▶ Task statement
Locate every line in the listing below that contains the word "agent", and copy each such line in full.

▶ Input rows
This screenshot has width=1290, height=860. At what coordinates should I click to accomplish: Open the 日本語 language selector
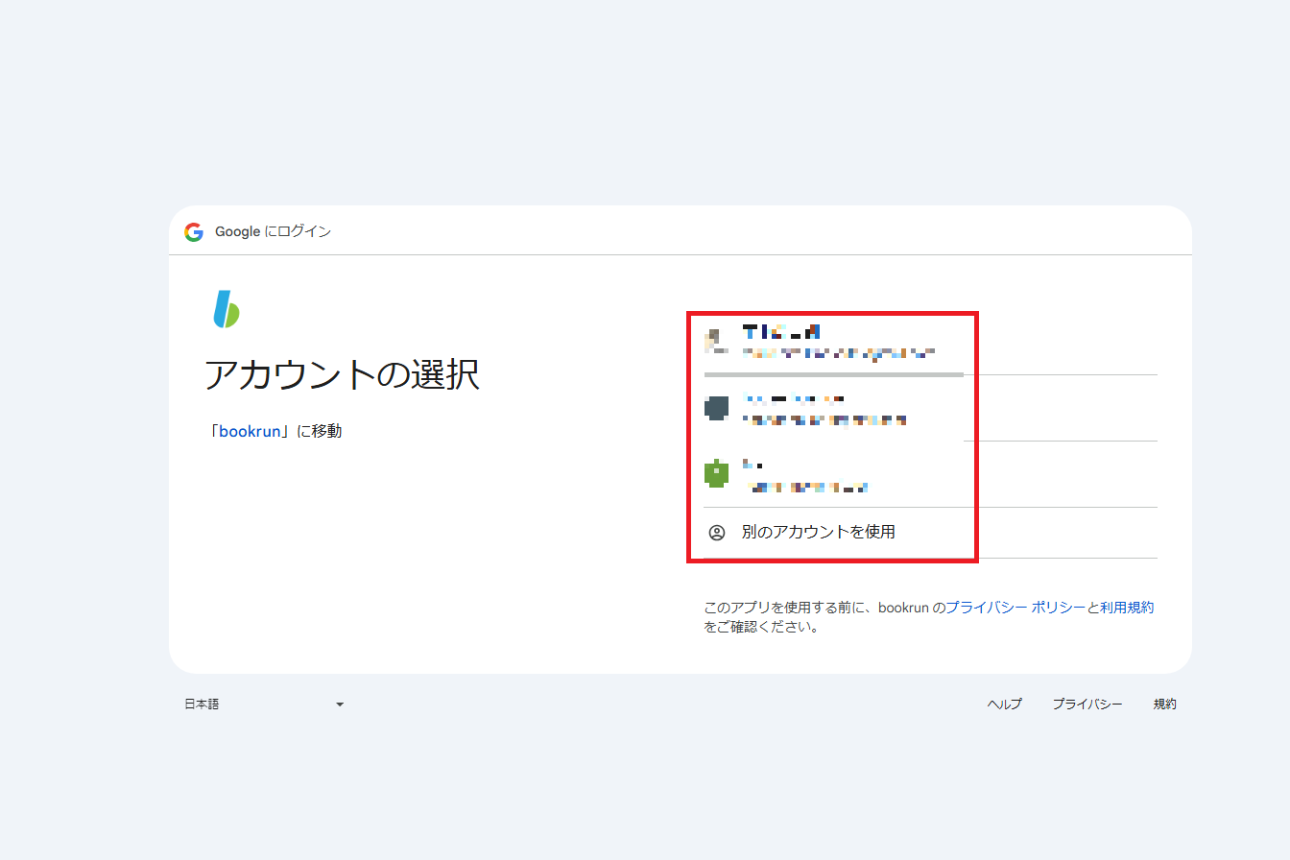[x=203, y=705]
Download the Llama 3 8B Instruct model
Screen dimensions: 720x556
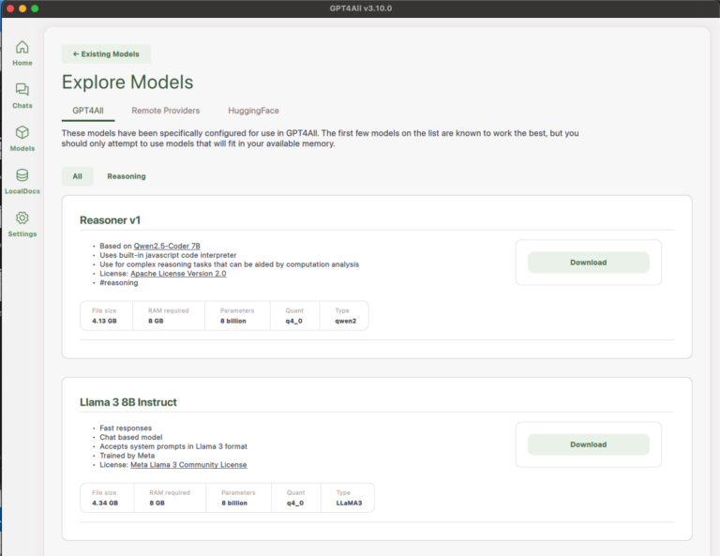click(588, 444)
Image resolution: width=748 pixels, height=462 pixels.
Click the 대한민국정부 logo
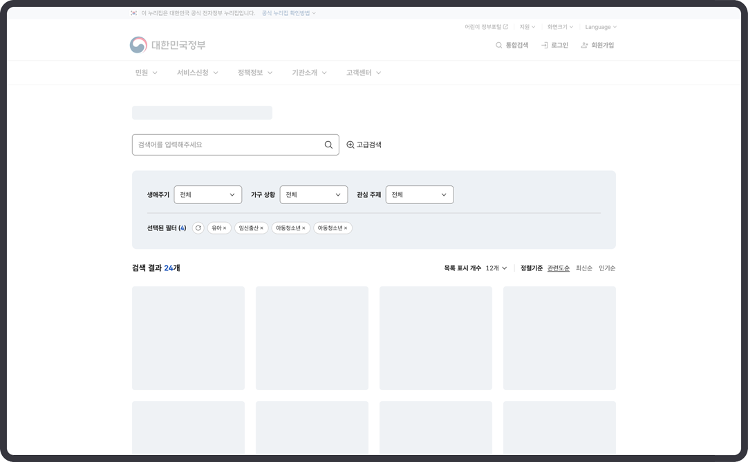(168, 45)
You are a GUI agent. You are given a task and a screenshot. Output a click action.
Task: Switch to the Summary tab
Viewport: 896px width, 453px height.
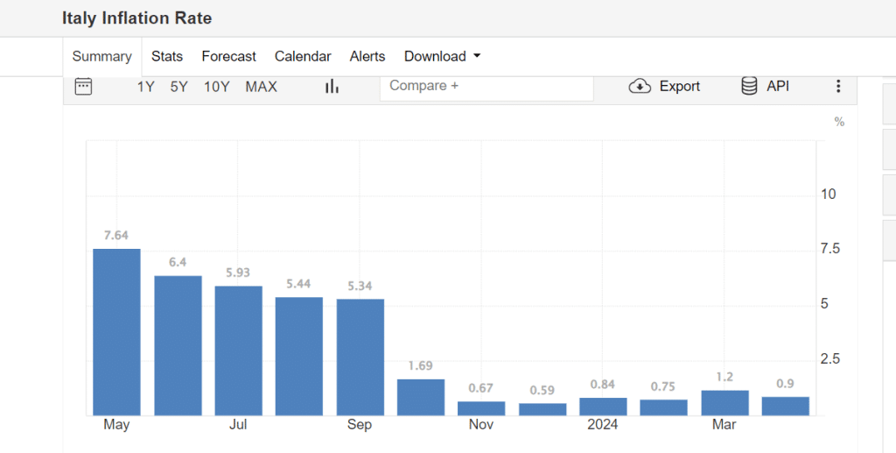tap(102, 56)
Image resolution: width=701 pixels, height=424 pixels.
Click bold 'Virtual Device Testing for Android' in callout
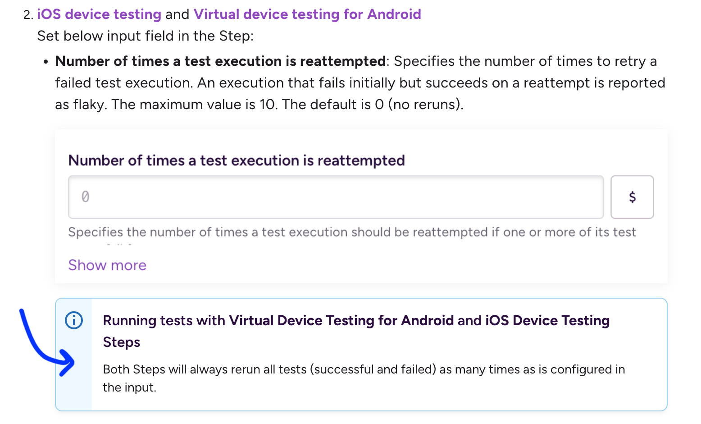coord(341,321)
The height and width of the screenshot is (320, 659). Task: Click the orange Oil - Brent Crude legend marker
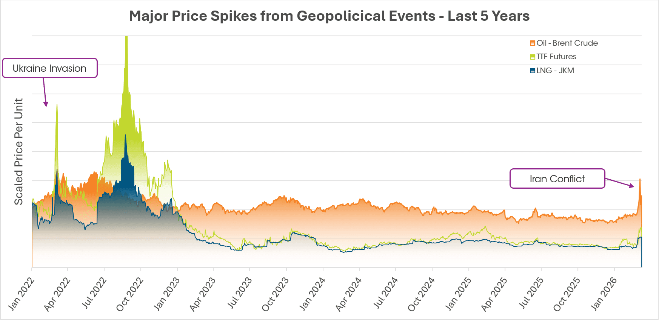(x=533, y=43)
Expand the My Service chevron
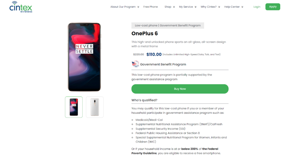Viewport: 283px width, 158px height. click(195, 7)
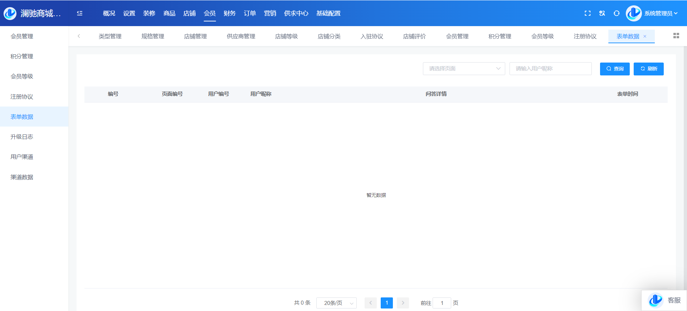Switch to the 店铺评价 tab
Screen dimensions: 687x311
click(414, 36)
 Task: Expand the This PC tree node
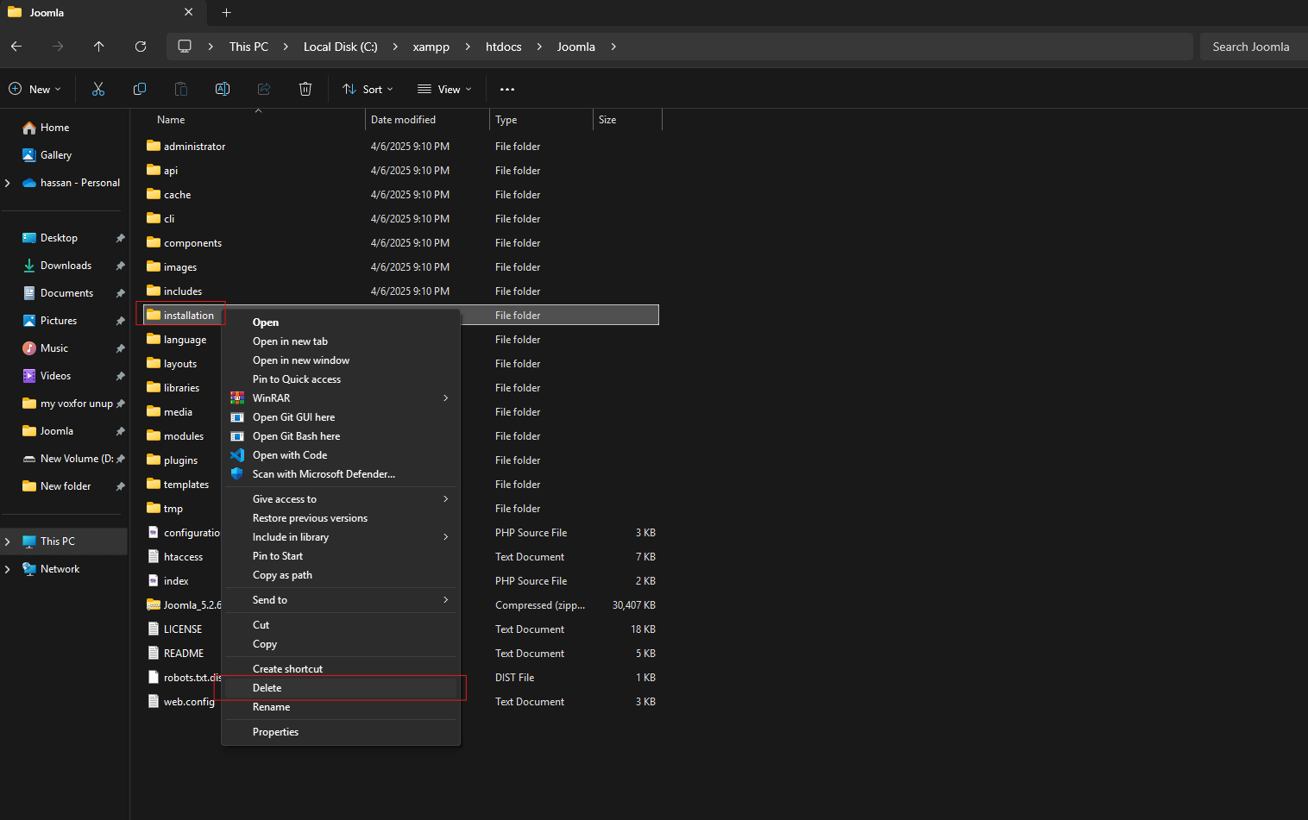point(8,541)
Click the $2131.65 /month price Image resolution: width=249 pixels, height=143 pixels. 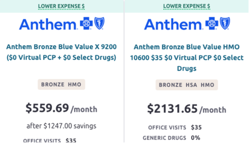tap(187, 109)
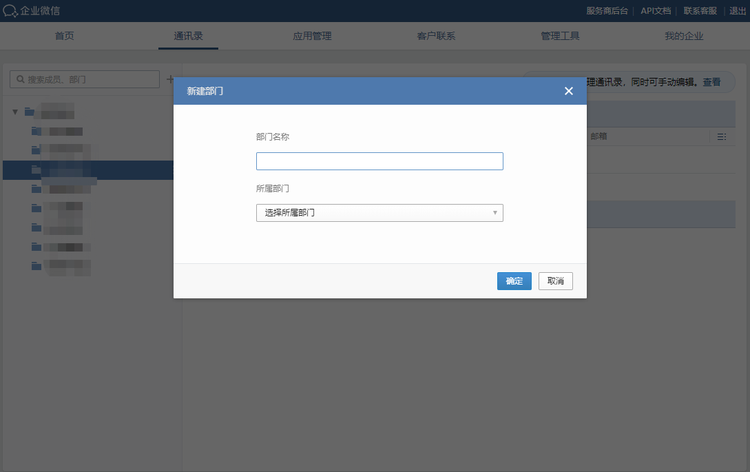750x472 pixels.
Task: Click the dropdown arrow in 所属部门 field
Action: pyautogui.click(x=494, y=213)
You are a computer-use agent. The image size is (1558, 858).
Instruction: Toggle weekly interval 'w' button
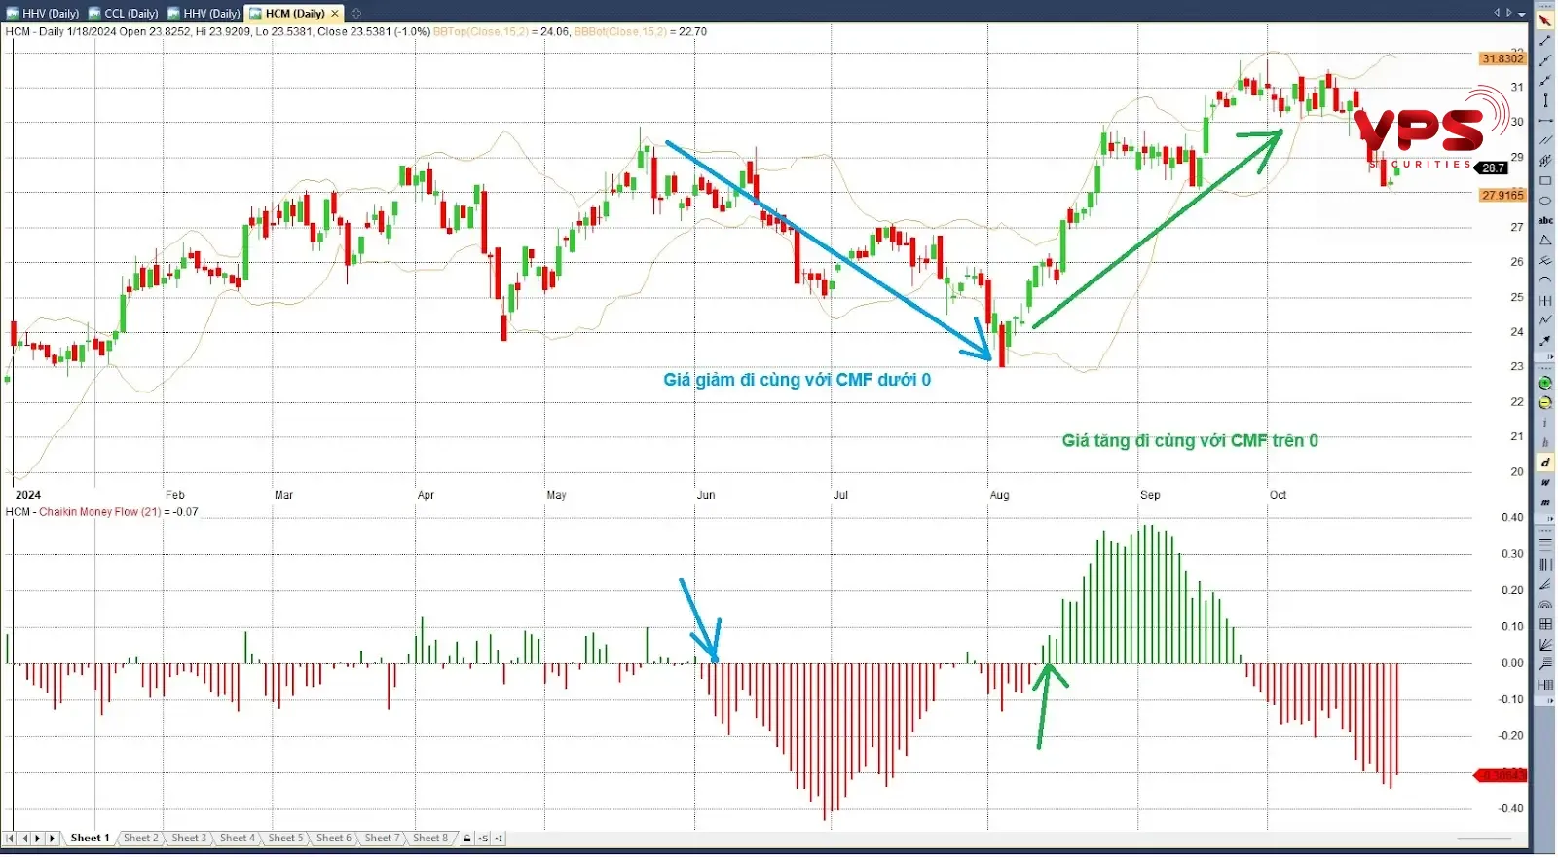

▶ Reply to the exercise
You are a GUI agent. You are given a task and a screenshot. Output a click action.
You are a computer-use agent. The image size is (1558, 858).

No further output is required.